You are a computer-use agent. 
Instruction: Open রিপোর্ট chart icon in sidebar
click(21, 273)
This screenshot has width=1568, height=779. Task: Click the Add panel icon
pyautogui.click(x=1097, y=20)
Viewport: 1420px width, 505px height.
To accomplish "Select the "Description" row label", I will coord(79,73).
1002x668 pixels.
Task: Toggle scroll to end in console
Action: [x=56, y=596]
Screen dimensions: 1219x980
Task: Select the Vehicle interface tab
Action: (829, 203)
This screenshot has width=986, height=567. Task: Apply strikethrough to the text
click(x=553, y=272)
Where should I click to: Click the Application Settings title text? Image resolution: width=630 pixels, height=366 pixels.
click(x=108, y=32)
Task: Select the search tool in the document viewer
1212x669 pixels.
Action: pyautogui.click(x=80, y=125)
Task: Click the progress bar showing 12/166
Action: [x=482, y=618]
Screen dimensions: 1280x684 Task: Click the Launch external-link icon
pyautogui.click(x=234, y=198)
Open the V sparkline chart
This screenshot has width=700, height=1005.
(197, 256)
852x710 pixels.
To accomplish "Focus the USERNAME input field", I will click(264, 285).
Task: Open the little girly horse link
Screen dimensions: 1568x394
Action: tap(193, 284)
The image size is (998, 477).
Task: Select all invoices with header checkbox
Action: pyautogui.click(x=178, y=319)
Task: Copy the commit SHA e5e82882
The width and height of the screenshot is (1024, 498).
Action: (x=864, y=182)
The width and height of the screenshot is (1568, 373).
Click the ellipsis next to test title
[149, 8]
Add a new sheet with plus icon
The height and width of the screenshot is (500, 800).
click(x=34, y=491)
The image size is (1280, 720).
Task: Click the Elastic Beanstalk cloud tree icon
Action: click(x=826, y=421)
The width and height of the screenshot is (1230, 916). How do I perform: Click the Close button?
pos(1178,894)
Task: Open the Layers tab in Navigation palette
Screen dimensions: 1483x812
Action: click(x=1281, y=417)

## Work order
Every record above is to be copied out again exactly as written.

## Exercise output
You are a computer-use agent. 
Instruction: Open রিপোর্ট chart icon in sidebar
click(21, 273)
This screenshot has width=1568, height=779. Task: Click the Add panel icon
pyautogui.click(x=1097, y=20)
Viewport: 1420px width, 505px height.
To accomplish "Select the "Description" row label", I will coord(79,73).
1002x668 pixels.
Task: Toggle scroll to end in console
Action: [x=56, y=596]
Screen dimensions: 1219x980
Task: Select the Vehicle interface tab
Action: (829, 203)
This screenshot has width=986, height=567. Task: Apply strikethrough to the text
click(x=553, y=272)
Where should I click to: Click the Application Settings title text? Image resolution: width=630 pixels, height=366 pixels.
click(x=108, y=32)
Task: Select the search tool in the document viewer
1212x669 pixels.
Action: pyautogui.click(x=80, y=125)
Task: Click the progress bar showing 12/166
Action: [x=482, y=618]
Screen dimensions: 1280x684 Task: Click the Launch external-link icon
pyautogui.click(x=234, y=198)
Open the V sparkline chart
This screenshot has width=700, height=1005.
(197, 256)
852x710 pixels.
To accomplish "Focus the USERNAME input field", I will click(264, 285).
Task: Open the little girly horse link
Screen dimensions: 1568x394
Action: tap(193, 284)
The image size is (998, 477).
Task: Select all invoices with header checkbox
Action: pyautogui.click(x=178, y=319)
Task: Copy the commit SHA e5e82882
The width and height of the screenshot is (1024, 498).
Action: (x=864, y=182)
The width and height of the screenshot is (1568, 373).
Click the ellipsis next to test title
[149, 8]
Add a new sheet with plus icon
The height and width of the screenshot is (500, 800).
click(x=34, y=491)
The image size is (1280, 720).
Task: Click the Elastic Beanstalk cloud tree icon
Action: click(x=826, y=421)
The width and height of the screenshot is (1230, 916). How do I perform: Click the Close button?
pos(1178,894)
Task: Open the Layers tab in Navigation palette
Screen dimensions: 1483x812
Action: click(x=1281, y=417)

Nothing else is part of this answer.